▸ **RECORDS FOR THE EXERCISE**:
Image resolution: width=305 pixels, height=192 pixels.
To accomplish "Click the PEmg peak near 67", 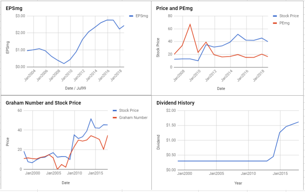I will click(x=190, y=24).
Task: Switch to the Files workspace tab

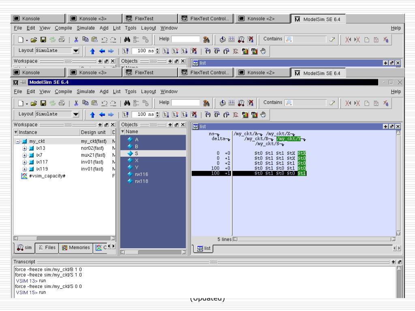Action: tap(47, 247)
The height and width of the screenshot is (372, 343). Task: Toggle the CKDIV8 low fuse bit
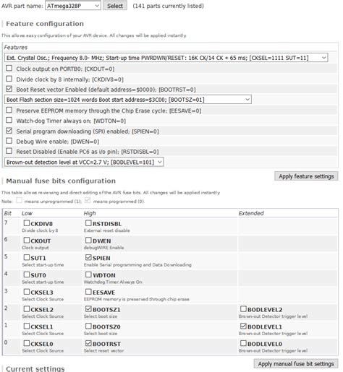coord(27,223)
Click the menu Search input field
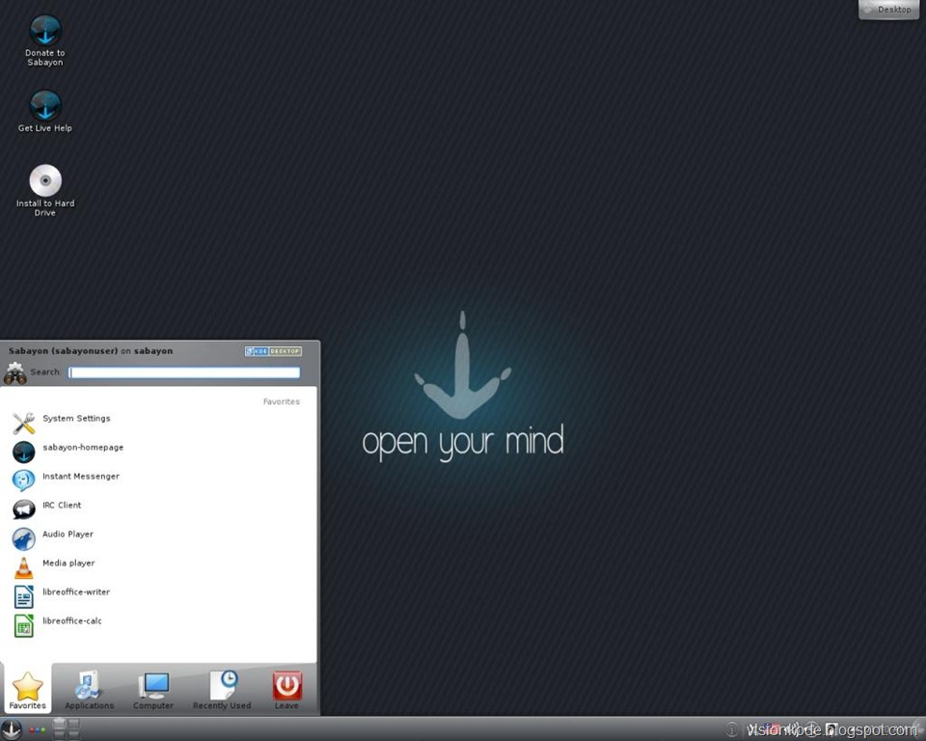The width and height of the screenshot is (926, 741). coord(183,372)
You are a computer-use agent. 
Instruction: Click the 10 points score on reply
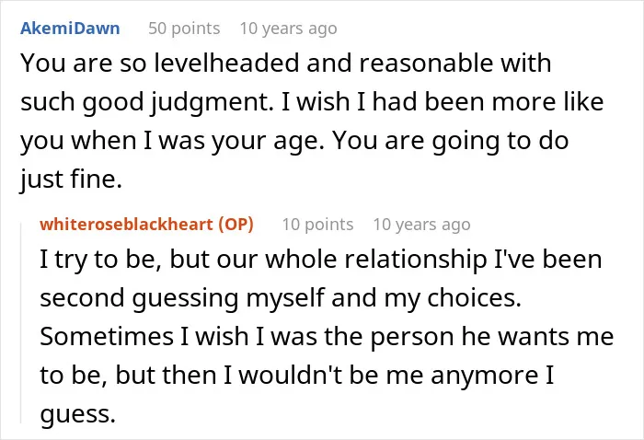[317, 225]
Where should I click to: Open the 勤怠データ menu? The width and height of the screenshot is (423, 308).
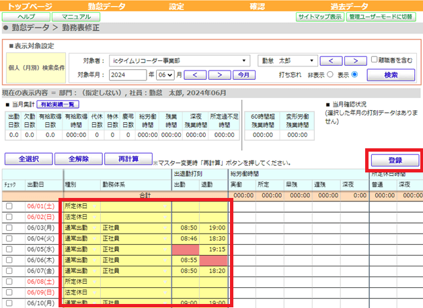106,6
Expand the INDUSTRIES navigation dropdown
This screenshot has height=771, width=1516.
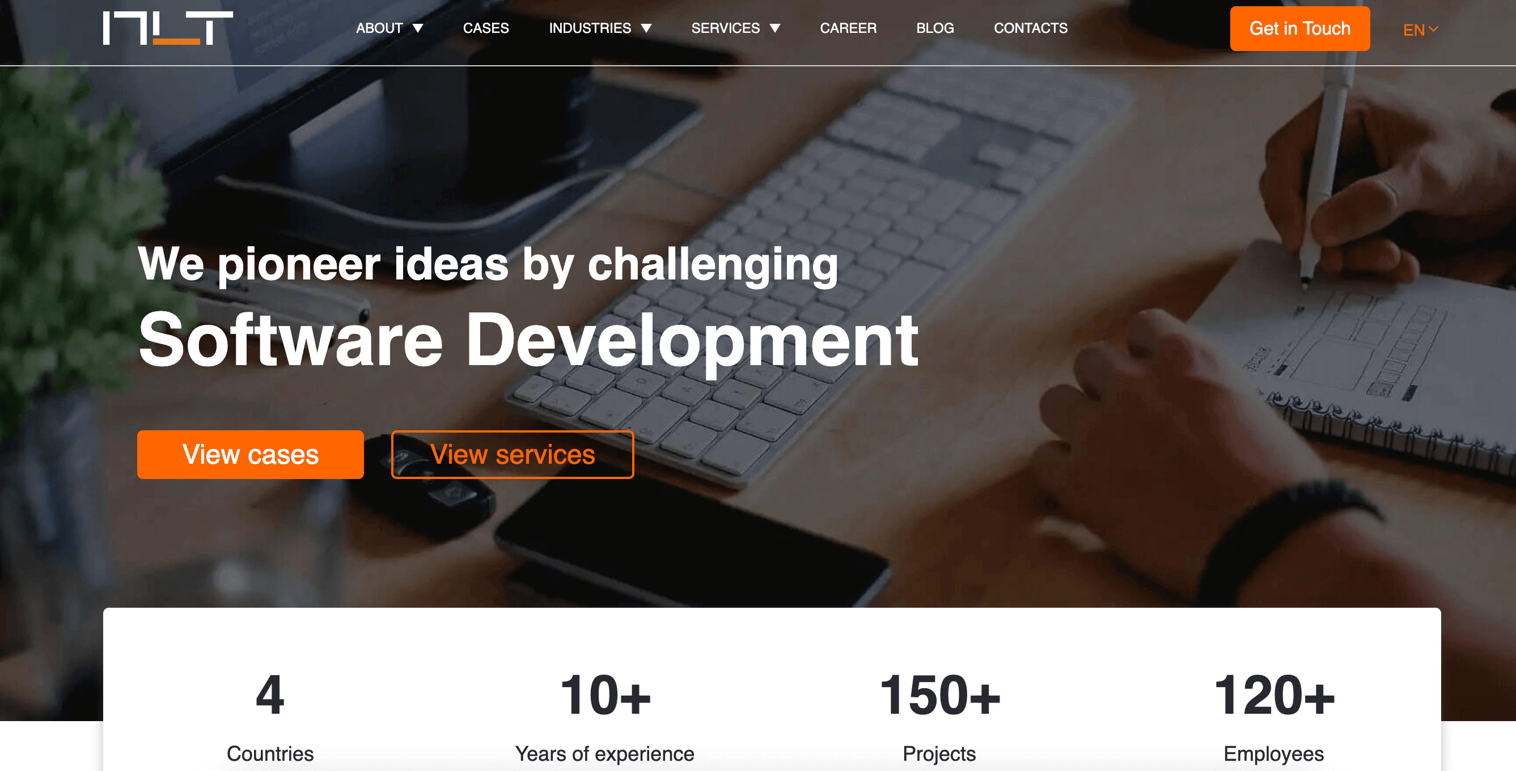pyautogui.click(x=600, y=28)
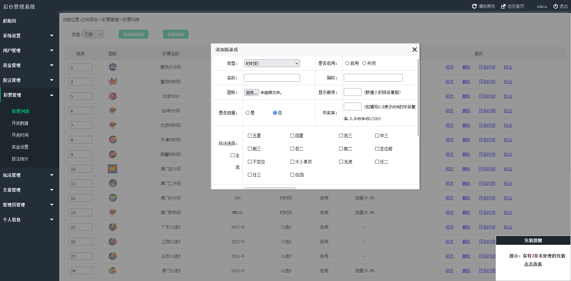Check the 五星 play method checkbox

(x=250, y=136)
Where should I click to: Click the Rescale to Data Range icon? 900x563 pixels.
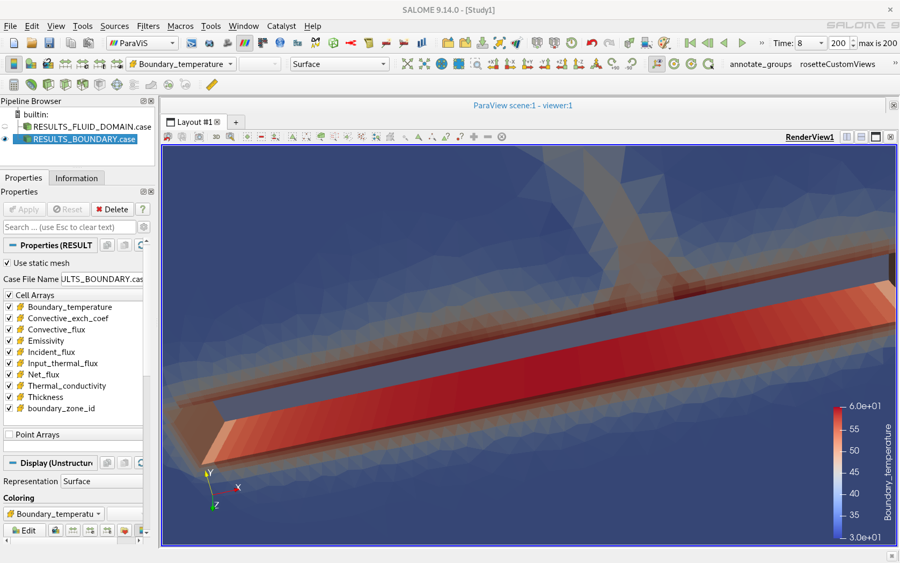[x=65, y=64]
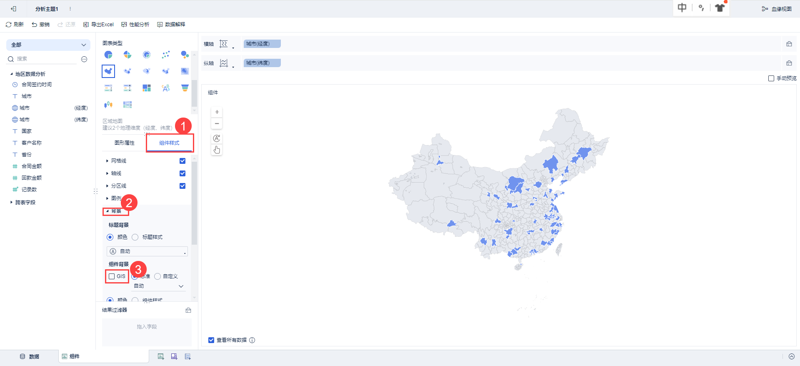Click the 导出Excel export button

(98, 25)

==

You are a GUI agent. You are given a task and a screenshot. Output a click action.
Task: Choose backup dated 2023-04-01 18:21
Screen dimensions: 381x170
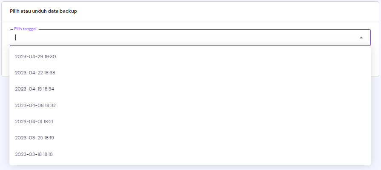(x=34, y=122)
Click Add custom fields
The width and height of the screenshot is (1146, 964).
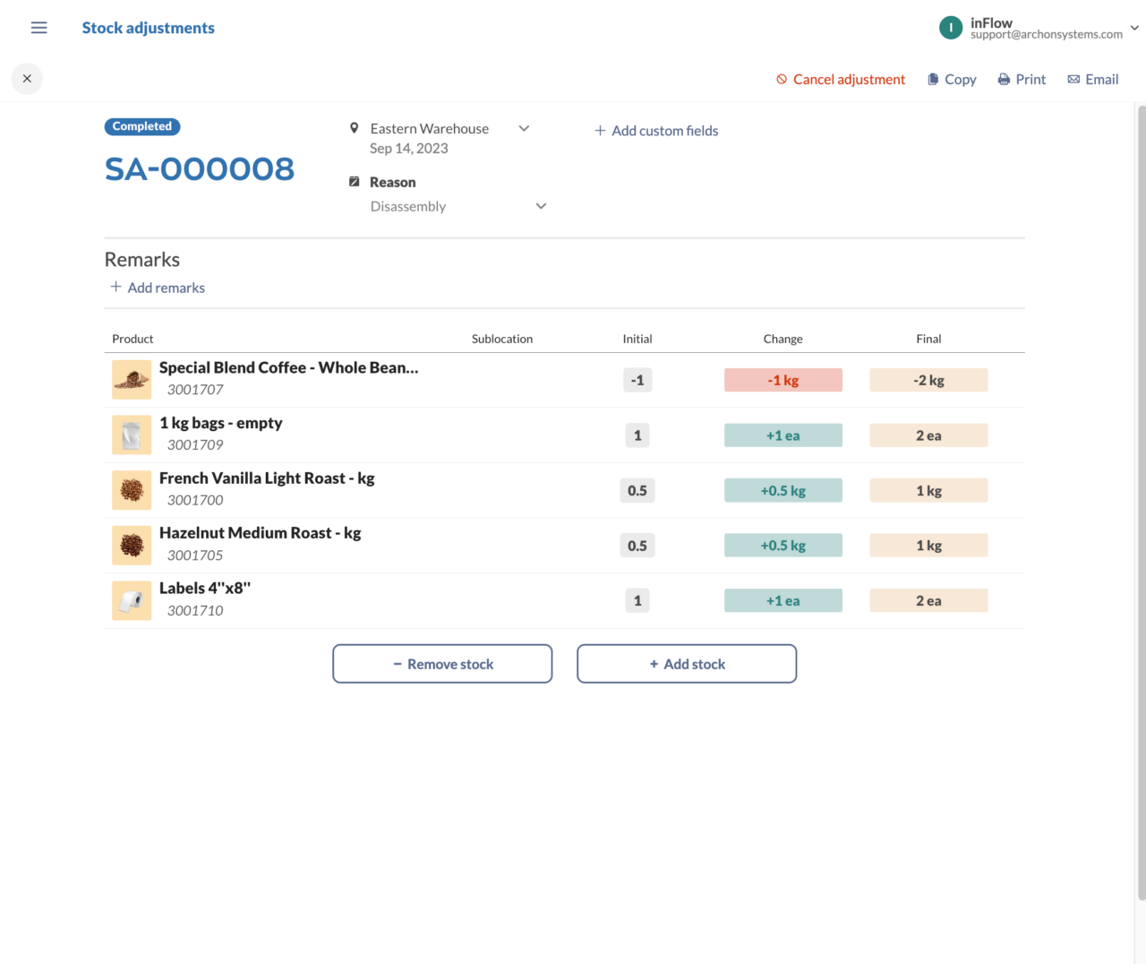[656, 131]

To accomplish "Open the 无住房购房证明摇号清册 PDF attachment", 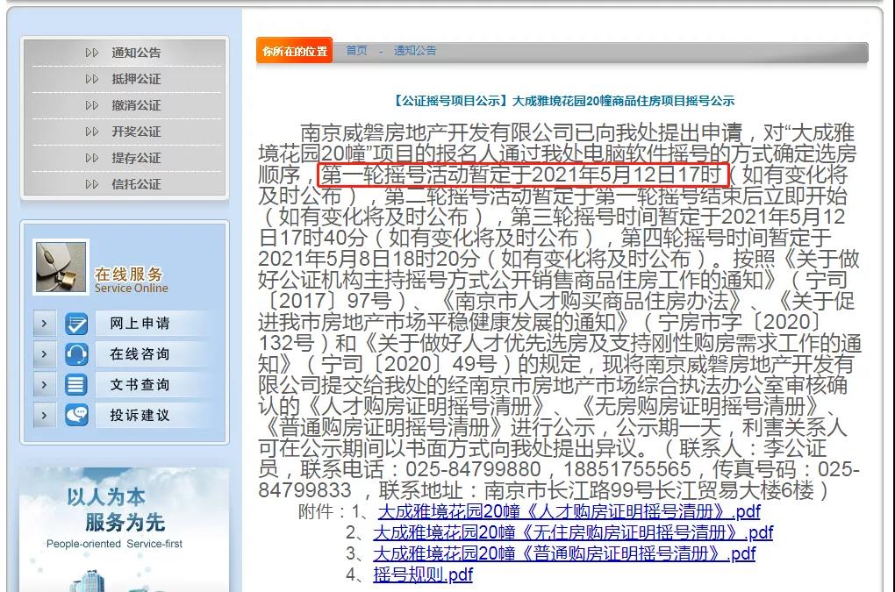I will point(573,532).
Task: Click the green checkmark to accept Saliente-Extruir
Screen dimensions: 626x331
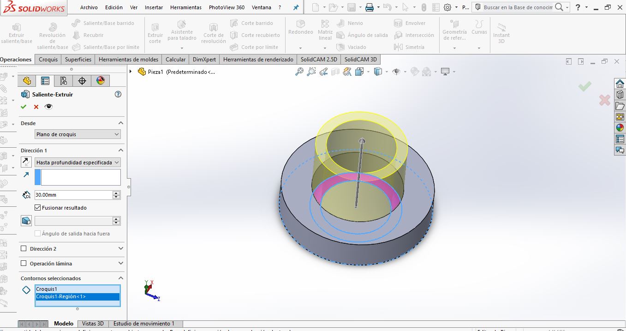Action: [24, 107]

==

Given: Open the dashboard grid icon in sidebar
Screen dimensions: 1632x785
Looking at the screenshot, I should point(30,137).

▸ **WHAT THE TASK ASKS**: Copy out each line of the listing that holds "agent".

▸ **RESPONSE AREA**:
You are a computer-use agent. 
You are a GUI agent. You are given a task and a screenshot. Output a click action.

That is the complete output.